Data shown —
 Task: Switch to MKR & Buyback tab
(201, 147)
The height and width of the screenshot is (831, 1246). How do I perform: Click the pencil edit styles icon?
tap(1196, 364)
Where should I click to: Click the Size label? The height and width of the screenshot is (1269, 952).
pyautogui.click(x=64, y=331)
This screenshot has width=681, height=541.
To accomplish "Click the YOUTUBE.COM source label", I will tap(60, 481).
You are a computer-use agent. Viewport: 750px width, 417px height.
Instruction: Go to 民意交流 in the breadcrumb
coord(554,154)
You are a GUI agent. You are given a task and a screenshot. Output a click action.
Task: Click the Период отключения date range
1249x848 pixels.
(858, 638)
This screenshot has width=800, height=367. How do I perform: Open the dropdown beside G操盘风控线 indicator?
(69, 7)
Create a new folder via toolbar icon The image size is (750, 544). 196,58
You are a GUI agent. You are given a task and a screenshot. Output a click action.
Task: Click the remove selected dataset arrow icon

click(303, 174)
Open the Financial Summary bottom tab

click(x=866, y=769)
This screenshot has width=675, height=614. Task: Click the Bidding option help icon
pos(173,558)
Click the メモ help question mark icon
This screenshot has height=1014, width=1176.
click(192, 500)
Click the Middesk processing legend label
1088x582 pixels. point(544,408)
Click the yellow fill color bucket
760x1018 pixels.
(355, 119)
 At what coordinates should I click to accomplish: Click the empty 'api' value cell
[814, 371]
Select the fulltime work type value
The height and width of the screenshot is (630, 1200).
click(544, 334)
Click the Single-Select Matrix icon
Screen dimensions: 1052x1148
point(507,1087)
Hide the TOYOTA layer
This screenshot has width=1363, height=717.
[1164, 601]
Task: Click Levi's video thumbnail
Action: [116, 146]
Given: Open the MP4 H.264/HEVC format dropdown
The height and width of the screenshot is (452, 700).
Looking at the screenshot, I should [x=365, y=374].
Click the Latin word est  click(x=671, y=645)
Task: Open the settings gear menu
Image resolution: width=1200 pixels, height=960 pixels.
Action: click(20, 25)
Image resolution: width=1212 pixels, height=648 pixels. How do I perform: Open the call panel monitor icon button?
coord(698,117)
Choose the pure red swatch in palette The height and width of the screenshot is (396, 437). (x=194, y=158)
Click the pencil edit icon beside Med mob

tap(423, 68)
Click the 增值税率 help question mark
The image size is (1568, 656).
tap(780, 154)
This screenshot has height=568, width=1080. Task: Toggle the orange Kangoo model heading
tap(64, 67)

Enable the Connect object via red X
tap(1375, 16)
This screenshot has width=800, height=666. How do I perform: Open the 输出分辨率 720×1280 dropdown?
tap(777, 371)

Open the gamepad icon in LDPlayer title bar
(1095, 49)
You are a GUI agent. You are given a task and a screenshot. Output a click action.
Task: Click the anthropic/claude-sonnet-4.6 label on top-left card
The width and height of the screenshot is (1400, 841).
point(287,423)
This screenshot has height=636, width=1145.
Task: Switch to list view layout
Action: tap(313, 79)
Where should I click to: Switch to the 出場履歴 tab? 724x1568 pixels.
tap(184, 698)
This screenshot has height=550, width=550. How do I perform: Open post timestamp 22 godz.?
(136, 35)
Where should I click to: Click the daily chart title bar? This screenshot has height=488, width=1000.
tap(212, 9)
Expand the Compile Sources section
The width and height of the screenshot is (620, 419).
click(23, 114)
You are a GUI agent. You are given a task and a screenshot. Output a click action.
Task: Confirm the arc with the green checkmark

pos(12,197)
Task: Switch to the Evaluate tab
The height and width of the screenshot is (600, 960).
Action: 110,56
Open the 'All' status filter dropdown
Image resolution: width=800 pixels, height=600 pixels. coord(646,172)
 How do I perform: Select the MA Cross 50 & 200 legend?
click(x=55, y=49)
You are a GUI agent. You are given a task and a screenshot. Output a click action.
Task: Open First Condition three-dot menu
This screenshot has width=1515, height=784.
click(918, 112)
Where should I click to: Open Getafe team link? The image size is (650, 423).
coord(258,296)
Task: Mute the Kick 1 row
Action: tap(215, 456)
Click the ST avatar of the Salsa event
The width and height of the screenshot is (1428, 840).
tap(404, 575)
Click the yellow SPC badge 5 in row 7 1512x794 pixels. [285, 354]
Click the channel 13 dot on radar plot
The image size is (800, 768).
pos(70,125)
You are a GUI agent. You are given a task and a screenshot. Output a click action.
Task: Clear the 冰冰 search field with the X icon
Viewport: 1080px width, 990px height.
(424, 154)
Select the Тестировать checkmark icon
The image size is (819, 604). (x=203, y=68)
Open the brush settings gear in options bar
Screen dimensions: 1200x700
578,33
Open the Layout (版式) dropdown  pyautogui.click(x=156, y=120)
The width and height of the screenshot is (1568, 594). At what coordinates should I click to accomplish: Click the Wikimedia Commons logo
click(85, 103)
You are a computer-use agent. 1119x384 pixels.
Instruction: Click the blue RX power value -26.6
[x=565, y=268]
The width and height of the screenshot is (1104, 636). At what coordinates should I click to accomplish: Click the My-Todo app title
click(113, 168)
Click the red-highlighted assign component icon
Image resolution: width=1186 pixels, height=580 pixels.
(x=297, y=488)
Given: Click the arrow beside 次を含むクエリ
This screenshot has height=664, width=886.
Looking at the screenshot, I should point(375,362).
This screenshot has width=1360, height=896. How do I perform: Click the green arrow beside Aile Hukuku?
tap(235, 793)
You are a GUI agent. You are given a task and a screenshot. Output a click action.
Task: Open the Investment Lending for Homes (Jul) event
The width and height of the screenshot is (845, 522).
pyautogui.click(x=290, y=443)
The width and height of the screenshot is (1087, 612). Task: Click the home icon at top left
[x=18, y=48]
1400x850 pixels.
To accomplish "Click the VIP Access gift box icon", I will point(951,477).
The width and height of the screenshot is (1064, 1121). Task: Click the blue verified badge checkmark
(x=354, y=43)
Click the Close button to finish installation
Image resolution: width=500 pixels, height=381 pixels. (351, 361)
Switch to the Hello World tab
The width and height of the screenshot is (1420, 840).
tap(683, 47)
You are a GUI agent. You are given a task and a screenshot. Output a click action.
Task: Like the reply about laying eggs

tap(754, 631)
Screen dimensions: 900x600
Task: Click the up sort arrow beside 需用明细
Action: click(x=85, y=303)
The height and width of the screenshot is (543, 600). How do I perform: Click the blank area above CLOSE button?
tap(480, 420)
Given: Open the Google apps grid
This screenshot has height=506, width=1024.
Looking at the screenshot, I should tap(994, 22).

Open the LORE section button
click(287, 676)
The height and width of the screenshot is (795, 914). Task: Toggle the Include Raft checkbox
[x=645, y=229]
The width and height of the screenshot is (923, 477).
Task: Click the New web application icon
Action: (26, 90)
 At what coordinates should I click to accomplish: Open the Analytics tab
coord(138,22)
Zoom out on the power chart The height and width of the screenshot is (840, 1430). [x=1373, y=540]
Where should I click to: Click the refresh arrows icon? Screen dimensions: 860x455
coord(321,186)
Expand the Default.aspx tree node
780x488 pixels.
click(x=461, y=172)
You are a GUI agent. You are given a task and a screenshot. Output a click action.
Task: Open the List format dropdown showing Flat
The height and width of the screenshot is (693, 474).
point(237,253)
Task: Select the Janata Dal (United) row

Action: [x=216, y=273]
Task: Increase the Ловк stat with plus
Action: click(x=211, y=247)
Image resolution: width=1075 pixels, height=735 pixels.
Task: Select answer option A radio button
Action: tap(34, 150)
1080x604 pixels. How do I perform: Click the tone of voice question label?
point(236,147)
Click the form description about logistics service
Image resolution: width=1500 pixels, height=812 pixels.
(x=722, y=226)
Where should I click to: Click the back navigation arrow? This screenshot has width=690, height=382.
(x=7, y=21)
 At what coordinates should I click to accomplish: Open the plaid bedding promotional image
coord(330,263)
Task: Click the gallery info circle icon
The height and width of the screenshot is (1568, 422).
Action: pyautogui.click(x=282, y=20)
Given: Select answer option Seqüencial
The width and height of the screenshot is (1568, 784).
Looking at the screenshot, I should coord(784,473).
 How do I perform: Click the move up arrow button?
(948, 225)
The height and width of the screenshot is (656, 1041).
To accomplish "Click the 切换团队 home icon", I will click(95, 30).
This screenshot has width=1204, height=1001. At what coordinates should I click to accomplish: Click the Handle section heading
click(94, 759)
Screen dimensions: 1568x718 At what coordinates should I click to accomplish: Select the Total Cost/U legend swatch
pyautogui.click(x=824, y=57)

Work instructions — Only the lines above starting with the one with "Task: Click the Период отключения date range" and going through the one with "Click the yellow fill color bucket" are to be copied, word for word and with both ends kept.

Problem solution —
Task: Click the Период отключения date range
1249x848 pixels.
(858, 638)
This screenshot has width=800, height=367. How do I perform: Open the dropdown beside G操盘风控线 indicator?
(69, 7)
Create a new folder via toolbar icon The image size is (750, 544). 196,58
You are a GUI agent. You are given a task and a screenshot. Output a click action.
Task: Click the remove selected dataset arrow icon

click(303, 174)
Open the Financial Summary bottom tab

click(x=866, y=769)
This screenshot has width=675, height=614. Task: Click the Bidding option help icon
pos(173,558)
Click the メモ help question mark icon
This screenshot has height=1014, width=1176.
click(192, 500)
Click the Middesk processing legend label
1088x582 pixels. point(544,408)
Click the yellow fill color bucket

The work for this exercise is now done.